Behavioural ecology has long focused on “the evolutionary basis for animal behaviour due to ecological pressures”. With decades of work now showing that foraging, aggression, mating, and cooperation are elegantly adapted, why should we keep studying behaviour?
I think there are several reasons.
First, we often don’t know how behaviours work. How do seabirds circle the globe and return to the same island colony, year after year? How do fish make themselves invisible to predators in open water? How do dragonflies intercept flying prey, nine times out of ten? Many of these behaviours are abilities that we would like to be able to mimic technologically. We can learn from nature’s solutions to these problems that have been refined over millions of years of evolution. I think this will only become more important in the age of artificial intelligence, as we develop increasingly automated ways to solve sensory, motor, and decision-making problems – i.e., to create behaviours.
The applied side of behaviour needn’t be planned or fulfilled right away. For example, there has been a recent proliferation of optimization algorithms in engineering. My favourite? The “Bird Mating Optimizer”, based on theoretical monogamous, polygnous and promiscuous birds. It was inspired by classic work in behavioural ecology. Another example is reinforcement learning in machine learning, a type of artificial intelligence that can be traced back to Skinner’s behaviourist experiments using rewards to shape the actions of rats and pigeons.

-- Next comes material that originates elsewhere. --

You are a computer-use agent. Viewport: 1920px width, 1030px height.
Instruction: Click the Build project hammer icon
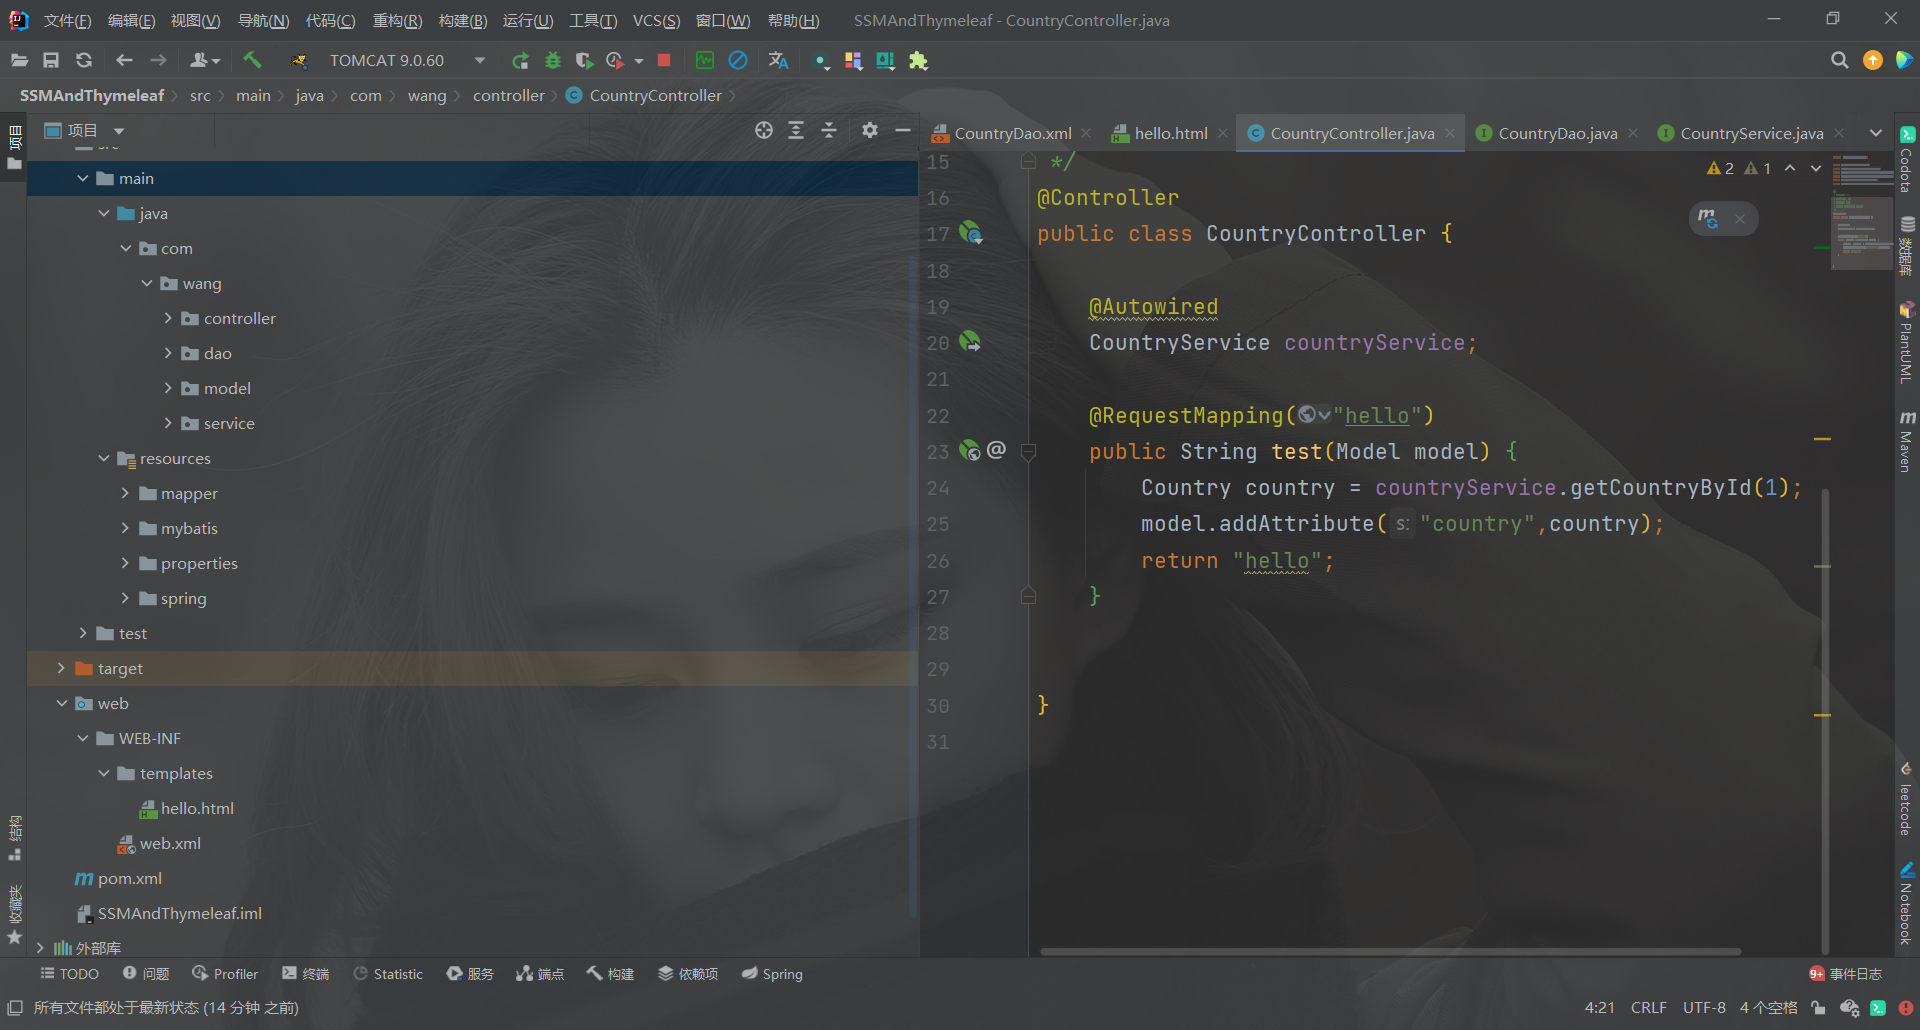click(x=252, y=61)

A second reason to study behaviour is that it is fundamental to neuroscience. If we want to know how brains work, we have to start with robust, repeatable behaviours as the observable product of nervous systems. Consider the optomotor response, a reflex that allows organisms to visually stabilize locomotion. When flies are placed inside a rotating drum, they will turn in the same direction as the drum rotation. The discovery of this response began with behavioural studies of flies, mosquitoes and beetles in the early 20th century. This work led to the development of an elegant theory for a simplified circuit of cells that could compute motion cues from the retina, known as the elementary motion detector (EMD). Decades later, the theory has been verified and we know that EMDs really do exist in vivo.
Another example is bird song and neurogenesis. For over a century, it was assumed that new neurons are not generated in the adult brain. However, work on song birds in the mid- to late-20th century revealed that certain regions of the avian brain that are essential for song also grow (and later shrink) with each breeding season. This ultimately led to work that overturned the idea of static adult brains.
A third reason to study behaviour is that behavioural systems affect ecological and evolutionary dynamics. Animals that move bring a flow of nutrients, contaminants, diseases, and information. The movement of pollinators is crucial for ecology and agriculture. Behaviour also drives evolutionary change, since it acts as a selective force both within and among species. In other words, we need to understand not just how the environment shapes behaviour, but also how behaviour creates environments.
As a final point, I think there is tremendous value to being a student of behaviour because of its quantitative lessons. Most biological datasets are structured as a result of individuals and populations, time and space, and evolutionary relationships – and analysts have to take these relationships into account. But behavioural scientists also have to be mindful of additional sources of plasticity including motivation, response bias, learning, and habituation. Training in behaviour forces you to think explicitly about these sources of variation and thus provides a strong background in data science. “Data is the new oil”, and much of the current surge in data is focused on behaviour: e.g., of consumers, markets, and voters, to name a few. Behavioural science provides the foundation for understanding data in a rigorous way.